Homologs

I discussed in a previous post the relevance of the genetic concept, heterogeneity, to EHE. Specifically, the two most common types of EHE-causing genetic alterations involve transcription co-activators, YAP and TAZ. These two genes are very similar, making them homologs. There are two types of homologs: paralogs and orthologs.

Paralogs: a pair of genes that derives from the same ancestral gene and now reside at different locations within the same genome. Gene duplication is a very common evolutionary event that allows variation by mutation within a particular gene without losing its (possibly essential) function. There are many examples: hemoglobin is made of a tetramer of globin proteins, two each of Hb A and Hb B. These are each synthesized from the Hb A and B gene templates: closely related but diverged from one another at some point as a result of duplication of an ancestral globin gene and subsequent mutations in each daughter gene. Hb A and B are paralogs, just as YAP and TAZ are. 

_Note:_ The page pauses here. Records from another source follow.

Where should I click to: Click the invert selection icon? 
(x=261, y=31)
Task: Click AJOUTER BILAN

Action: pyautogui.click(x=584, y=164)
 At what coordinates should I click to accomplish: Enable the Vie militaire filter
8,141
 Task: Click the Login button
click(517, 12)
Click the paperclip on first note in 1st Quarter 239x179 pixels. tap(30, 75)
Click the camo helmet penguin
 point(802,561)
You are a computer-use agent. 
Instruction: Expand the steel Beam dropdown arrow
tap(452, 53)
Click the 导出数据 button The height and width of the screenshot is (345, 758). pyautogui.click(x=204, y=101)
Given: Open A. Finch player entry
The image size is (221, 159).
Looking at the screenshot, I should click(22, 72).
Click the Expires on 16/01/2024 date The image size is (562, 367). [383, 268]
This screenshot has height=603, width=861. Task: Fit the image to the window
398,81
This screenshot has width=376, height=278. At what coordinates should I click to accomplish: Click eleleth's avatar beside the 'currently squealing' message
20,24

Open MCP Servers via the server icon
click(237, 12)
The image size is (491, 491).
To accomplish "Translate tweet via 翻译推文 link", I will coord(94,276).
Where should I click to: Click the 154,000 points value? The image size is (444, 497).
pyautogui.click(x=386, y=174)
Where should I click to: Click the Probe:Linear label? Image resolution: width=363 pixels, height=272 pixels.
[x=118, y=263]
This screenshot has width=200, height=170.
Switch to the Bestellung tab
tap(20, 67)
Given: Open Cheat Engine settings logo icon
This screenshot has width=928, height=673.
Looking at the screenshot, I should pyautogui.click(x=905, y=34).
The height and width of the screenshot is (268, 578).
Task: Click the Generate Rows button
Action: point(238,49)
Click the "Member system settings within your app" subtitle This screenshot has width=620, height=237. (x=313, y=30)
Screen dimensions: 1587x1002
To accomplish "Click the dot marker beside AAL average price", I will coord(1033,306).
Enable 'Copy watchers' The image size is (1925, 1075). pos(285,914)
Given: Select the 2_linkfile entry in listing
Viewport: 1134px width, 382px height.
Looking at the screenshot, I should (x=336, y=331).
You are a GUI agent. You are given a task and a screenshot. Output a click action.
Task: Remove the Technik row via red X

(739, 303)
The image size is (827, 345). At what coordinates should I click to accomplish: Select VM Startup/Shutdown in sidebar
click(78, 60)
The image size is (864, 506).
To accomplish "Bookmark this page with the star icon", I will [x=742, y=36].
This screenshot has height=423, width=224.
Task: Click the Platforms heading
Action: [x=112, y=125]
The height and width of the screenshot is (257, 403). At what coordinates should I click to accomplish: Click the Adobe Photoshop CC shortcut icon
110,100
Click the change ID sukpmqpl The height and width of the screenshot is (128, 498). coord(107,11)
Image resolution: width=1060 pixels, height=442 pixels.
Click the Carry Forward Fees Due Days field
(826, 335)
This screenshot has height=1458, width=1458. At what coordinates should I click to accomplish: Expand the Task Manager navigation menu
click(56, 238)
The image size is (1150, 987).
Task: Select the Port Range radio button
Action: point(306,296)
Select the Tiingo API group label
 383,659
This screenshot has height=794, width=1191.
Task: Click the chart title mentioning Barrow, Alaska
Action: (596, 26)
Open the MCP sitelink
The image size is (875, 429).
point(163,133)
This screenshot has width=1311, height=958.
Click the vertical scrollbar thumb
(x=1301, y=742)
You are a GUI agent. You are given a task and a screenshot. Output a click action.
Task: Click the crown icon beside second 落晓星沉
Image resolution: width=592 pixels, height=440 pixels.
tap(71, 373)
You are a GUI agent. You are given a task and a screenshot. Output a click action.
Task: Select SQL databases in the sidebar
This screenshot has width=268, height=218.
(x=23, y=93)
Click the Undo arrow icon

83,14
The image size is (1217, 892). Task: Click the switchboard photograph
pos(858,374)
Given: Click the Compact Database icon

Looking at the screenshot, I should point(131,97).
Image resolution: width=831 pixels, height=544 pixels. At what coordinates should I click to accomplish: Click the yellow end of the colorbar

Similar to globin, YAP and TAZ are highly conserved throughout evolution - they are transducers of a signal system, Hippo, that is well known and first described in detail in Drosophila (fruit flies). The Hippo system is responsible for controlling organ size by causing cells to stop proliferating when they touch each other (contact inhibition). YAP and TAZ are the vertebrate versions (orthologs) of the Drosophila gene, Yorkie. Orthologs are genes in different species that evolved from a common ancestral gene by speciation. So, orthologs and paralogs are closely related gene sequences (homologs), separated by speciation and therefore are in different species (orthologs) or duplication and mutation but in the same species (paralogs).

You might think this is way too much detail about EHE. But a better understanding the biology of this disease will help us get more quickly to the goal of a cure.